7. Another Giant Insulated Tumbler

One good tumbler keeps ice frozen for a full workday. A fourth one in a new seasonal colorway keeps nothing that the first three didn’t already handle. This is less about hydration and more about the collecting instinct dressed up as a health habit.

A row of colorful insulated tumblers lined up on a shelf

8. Fancy “Finishing” Olive Oil for Everyday Cooking

Beautiful bottle, beautiful counter presence, and often used for sautéing — which wastes the delicate flavor a finishing oil is built for. Keep one small finishing bottle for raw drizzling, and cook with a solid, unremarkable everyday olive oil. Your pan doesn’t know the difference.

An ornate olive oil bottle displayed on a kitchen counter

9. Ceremonial-Grade Matcha for Everyday Lattes

Ceremonial grade is delicate, meant for water alone, and gets overwhelmed the moment milk and sweetener enter the picture. A culinary or “latte” grade is bolder, stands up to milk, and typically costs half as much — save the good tin for the quiet bowl, not the ice and oat milk.

An expensive ceremonial-grade matcha tin beside an iced matcha latte
📦 The Convenience Markup

10. Pre-Cut Mini Cucumbers

Whole cucumbers, cut into spears, do the exact same job in about ninety seconds. The pre-cut version can cost two to three times more per pound for the convenience of skipping a task most people already have the tools for.

A plastic clamshell of pre-cut mini cucumbers next to a whole cucumber and a knife

11. Single-Serve Oatmeal Cups

A tub of plain oats, portioned into jars once on a Sunday, costs a fraction of the individually wrapped cups and produces far less packaging waste.

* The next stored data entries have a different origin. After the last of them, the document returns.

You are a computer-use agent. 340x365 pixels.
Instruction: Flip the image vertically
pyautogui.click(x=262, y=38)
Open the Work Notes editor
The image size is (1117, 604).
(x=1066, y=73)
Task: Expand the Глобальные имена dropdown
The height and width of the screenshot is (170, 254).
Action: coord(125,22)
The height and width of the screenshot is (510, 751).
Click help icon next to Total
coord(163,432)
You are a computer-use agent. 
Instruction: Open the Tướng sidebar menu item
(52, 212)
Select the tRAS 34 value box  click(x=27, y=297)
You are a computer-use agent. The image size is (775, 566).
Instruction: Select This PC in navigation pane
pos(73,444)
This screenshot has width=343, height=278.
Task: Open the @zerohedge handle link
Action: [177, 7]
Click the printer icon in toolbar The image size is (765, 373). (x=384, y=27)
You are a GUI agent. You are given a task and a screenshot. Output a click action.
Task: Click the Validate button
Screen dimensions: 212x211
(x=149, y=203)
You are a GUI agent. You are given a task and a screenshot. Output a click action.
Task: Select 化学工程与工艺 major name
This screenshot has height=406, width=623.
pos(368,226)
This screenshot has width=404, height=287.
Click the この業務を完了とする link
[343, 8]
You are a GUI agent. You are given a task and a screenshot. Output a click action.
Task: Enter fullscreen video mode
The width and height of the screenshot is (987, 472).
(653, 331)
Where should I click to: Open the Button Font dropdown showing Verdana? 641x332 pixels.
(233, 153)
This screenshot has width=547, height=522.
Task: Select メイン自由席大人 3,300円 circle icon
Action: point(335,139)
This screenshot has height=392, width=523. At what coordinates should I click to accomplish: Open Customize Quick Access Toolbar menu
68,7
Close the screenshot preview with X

The only thing the cup buys you is not owning a spoon and a bowl for ninety seconds.

A stack of individual oatmeal cups next to a large bulk oats container

12. Electrolyte Packet Multipacks

Genuinely useful after real sweat loss — a hard workout, a hot flight, a stomach bug. Genuinely unnecessary stirred into a normal glass of water on a normal Tuesday. A pinch of salt and a squeeze of citrus in water gets most people the same result for pennies.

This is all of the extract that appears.